PROBLEM - The expected response is a copy of every line in the entries below that includes the word "button".

Stored records -
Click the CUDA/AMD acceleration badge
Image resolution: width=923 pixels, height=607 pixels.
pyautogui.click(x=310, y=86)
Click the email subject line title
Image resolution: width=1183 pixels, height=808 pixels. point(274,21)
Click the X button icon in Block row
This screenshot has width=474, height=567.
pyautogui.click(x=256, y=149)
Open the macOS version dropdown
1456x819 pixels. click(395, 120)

==

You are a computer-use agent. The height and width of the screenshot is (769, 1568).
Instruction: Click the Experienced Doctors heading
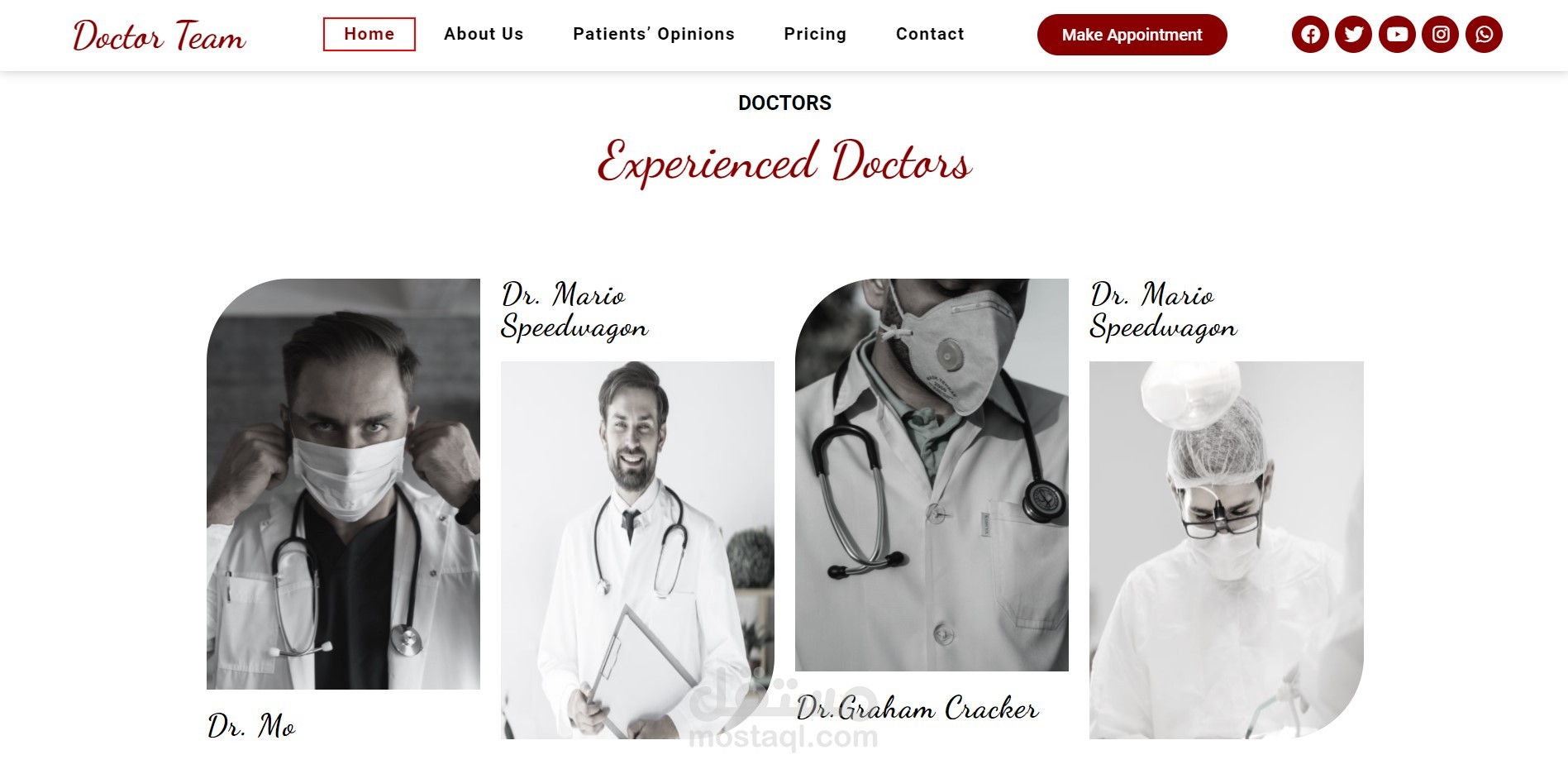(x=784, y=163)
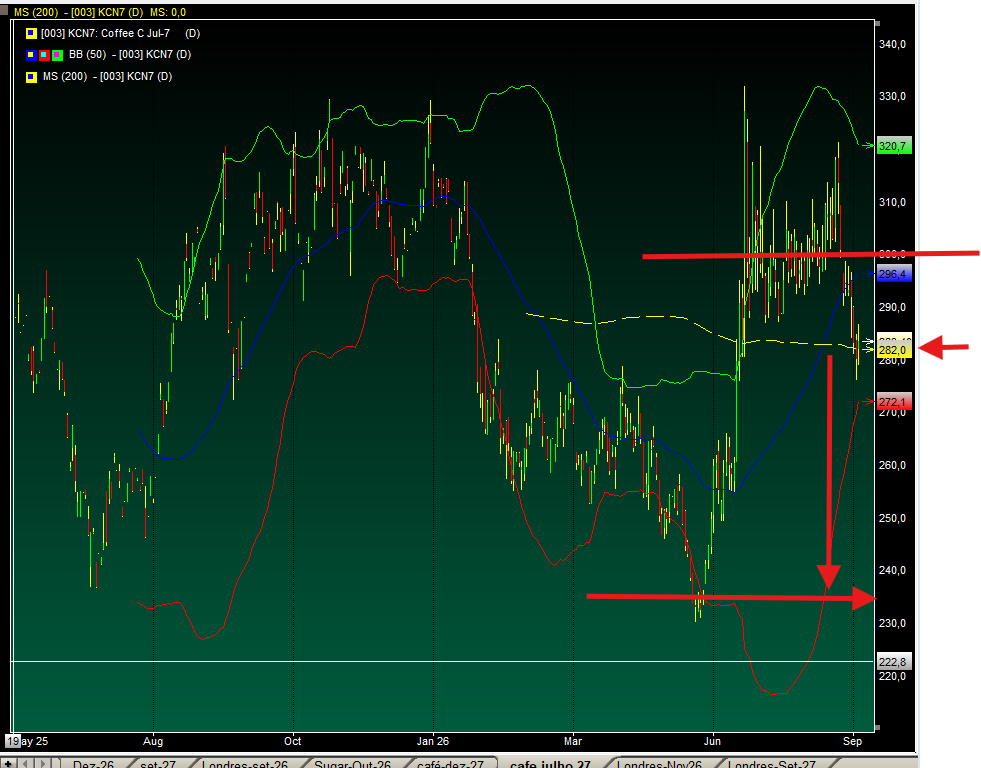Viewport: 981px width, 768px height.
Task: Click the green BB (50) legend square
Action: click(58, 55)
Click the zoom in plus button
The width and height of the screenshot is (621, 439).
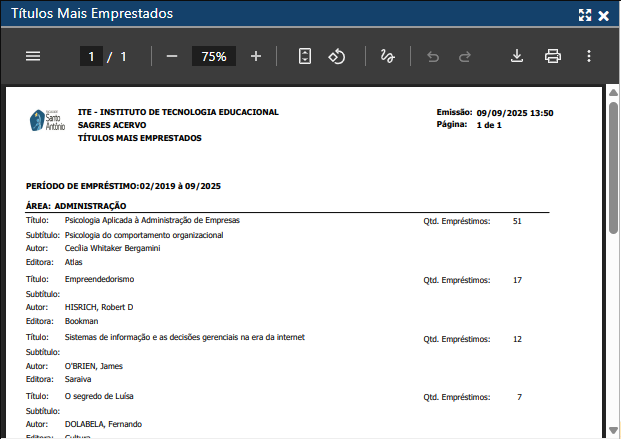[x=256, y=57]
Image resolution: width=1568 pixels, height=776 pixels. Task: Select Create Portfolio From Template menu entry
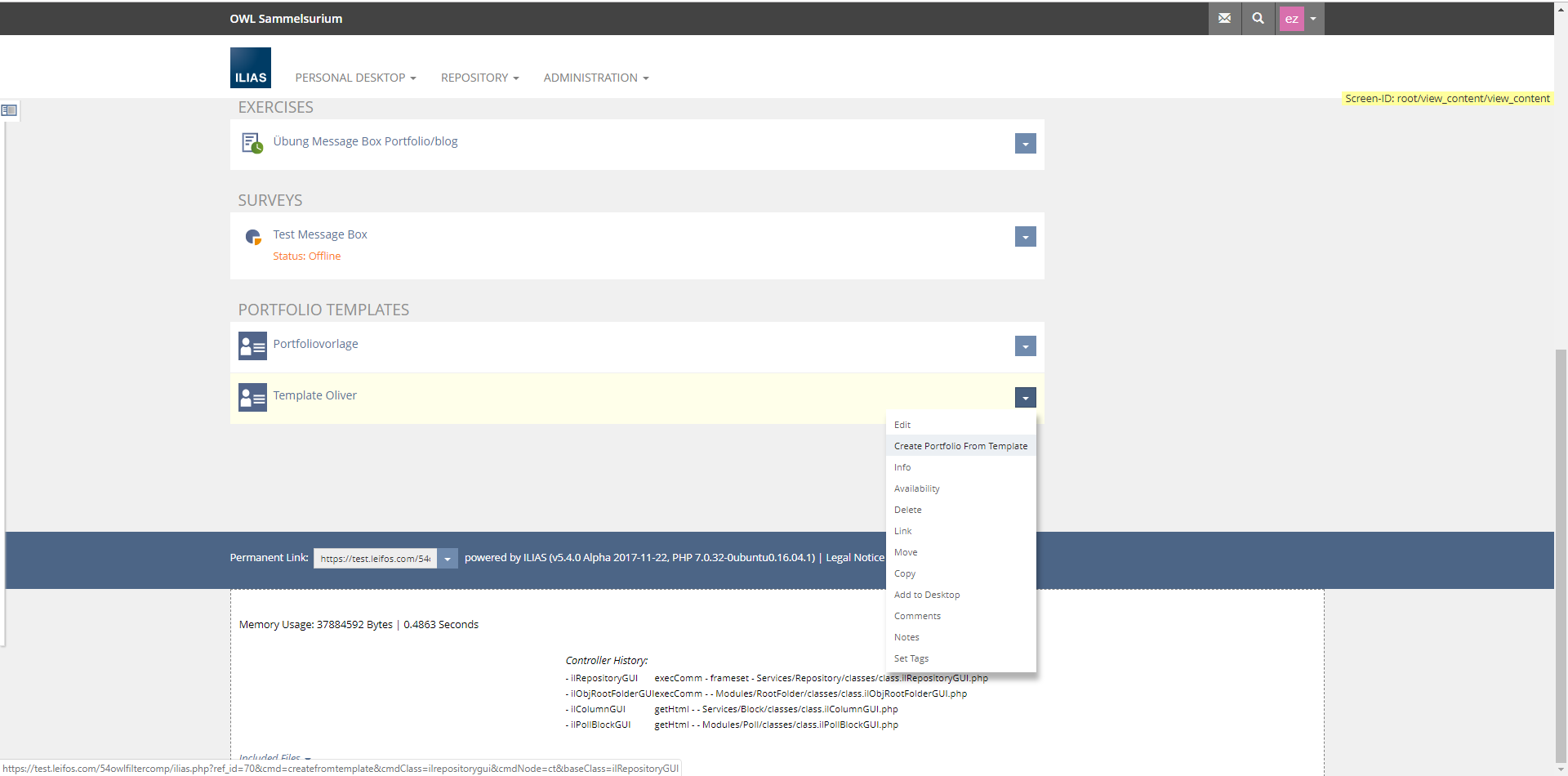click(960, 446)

COMPLETED TASK -
Click the X button icon in Block row
Click the zoom in plus button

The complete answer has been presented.